【竹内美樹の口福のおすそわけ 346】ほろ苦いチョコアイス 宿泊料飲施設ジャーナリスト 竹内美樹


 先日、お世話になった方に手土産をお持ちする機会があった。さて、何にしようか? 形の残る物だと、お気に召さなかったら迷惑だから、やっぱり消え物、つまり食べ物だ。最終的に選んだのはチョコレートメーカー「ゴディバ」のアイスクリーム。チョコはよく買うが、アイスは初めて。おいしそうだなぁとわが家の分も購入、食してみた。

 サスガチョコメーカー、バニラアイスにはカカオチップが入り、ストロベリーアイスにもチョコチップが入っている。いろいろなフレーバーがある中で、最も気になったのが「フォンダンショコラ」。フォンダンとは、「溶ける」という意味のフランス語だそうで、温かいチョコレートケーキの中から、とろりとチョコレートソースが溶け出す仕掛け。コレを冷たいアイスでどう表現するのか?
• • • • •
• 作業内容
上にあるゴディバのアイスについてのコラムを、一字も変えずに全部書き出してください。

集めたデータ一覧:
• • • • •
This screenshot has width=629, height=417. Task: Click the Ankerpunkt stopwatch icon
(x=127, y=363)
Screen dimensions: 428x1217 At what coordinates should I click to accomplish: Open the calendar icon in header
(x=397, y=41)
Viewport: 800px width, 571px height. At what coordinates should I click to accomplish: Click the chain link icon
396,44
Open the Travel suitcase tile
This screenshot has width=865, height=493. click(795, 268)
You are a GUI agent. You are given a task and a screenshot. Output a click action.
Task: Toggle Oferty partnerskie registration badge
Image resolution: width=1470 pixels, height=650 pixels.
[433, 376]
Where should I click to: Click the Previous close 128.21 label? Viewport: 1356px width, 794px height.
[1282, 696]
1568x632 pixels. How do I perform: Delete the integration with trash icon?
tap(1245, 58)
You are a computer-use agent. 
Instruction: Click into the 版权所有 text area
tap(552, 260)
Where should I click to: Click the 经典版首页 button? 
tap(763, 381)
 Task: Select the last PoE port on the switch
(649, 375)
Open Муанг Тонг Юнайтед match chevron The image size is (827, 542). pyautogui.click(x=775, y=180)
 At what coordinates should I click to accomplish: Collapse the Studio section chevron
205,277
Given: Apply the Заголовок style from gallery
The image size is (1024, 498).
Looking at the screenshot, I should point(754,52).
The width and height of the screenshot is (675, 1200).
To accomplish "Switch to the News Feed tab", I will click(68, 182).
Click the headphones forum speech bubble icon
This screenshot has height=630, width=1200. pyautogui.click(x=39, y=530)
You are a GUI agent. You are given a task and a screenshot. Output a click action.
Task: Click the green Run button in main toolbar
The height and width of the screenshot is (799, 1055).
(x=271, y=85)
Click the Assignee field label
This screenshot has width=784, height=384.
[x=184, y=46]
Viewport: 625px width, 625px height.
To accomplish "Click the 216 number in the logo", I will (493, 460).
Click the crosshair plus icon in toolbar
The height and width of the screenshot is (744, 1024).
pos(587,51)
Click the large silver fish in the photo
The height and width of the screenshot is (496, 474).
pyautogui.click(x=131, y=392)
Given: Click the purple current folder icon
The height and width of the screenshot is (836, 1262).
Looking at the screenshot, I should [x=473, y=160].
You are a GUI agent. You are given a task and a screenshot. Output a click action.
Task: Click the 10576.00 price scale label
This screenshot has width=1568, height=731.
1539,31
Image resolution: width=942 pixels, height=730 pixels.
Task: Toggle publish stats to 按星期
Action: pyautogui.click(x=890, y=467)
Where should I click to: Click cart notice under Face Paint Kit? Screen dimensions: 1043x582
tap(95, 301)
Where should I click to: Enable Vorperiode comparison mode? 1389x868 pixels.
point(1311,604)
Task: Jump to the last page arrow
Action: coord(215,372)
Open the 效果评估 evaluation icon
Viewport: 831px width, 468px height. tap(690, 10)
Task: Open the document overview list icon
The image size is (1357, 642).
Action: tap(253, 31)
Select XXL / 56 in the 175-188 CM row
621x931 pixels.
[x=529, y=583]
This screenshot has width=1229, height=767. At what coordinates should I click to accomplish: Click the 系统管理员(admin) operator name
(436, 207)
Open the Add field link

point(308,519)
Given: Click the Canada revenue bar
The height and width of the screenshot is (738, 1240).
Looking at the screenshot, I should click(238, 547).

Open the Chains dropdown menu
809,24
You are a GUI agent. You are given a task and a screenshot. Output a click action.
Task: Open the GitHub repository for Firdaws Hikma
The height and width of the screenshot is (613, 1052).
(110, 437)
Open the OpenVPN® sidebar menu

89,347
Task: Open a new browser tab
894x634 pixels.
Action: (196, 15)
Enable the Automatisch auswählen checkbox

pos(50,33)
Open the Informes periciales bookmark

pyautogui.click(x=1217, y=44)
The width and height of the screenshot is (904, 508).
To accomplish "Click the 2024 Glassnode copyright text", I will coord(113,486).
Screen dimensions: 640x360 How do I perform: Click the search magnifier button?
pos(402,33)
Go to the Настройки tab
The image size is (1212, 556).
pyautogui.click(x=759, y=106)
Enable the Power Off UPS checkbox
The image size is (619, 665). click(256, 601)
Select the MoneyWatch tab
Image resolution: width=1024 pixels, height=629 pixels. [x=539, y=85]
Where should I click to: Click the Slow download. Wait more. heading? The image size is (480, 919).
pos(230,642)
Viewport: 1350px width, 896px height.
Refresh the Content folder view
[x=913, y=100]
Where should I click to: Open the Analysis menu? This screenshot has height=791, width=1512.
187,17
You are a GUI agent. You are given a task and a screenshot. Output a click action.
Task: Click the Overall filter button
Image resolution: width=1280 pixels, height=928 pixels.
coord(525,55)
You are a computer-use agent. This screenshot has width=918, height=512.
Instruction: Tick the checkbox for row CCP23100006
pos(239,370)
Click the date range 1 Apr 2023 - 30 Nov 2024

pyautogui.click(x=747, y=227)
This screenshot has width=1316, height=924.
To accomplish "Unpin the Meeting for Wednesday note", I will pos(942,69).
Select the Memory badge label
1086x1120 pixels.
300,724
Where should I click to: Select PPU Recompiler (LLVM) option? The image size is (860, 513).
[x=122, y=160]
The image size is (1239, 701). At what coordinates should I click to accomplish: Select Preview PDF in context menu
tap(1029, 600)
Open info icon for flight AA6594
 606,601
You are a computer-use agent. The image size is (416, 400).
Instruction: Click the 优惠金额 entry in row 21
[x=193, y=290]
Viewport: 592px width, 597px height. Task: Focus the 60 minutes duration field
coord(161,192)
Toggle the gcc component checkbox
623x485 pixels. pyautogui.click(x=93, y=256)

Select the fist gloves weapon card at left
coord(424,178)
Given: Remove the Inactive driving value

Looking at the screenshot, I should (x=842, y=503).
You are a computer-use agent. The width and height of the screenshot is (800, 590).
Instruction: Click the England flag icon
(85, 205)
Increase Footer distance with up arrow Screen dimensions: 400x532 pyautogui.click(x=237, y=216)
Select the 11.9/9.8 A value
• • • • •
• 結果
【竹内美樹の口福のおすそわけ 346】ほろ苦いチョコアイス 宿泊料飲施設ジャーナリスト 竹内美樹


 先日、お世話になった方に手土産をお持ちする機会があった。さて、何にしようか? 形の残る物だと、お気に召さなかったら迷惑だから、やっぱり消え物、つまり食べ物だ。最終的に選んだのはチョコレートメーカー「ゴディバ」のアイスクリーム。チョコはよく買うが、アイスは初めて。おいしそうだなぁとわが家の分も購入、食してみた。

 サスガチョコメーカー、バニラアイスにはカカオチップが入り、ストロベリーアイスにもチョコチップが入っている。いろいろなフレーバーがある中で、最も気になったのが「フォンダンショコラ」。フォンダンとは、「溶ける」という意味のフランス語だそうで、温かいチョコレートケーキの中から、とろりとチョコレートソースが溶け出す仕掛け。コレを冷たいアイスでどう表現するのか?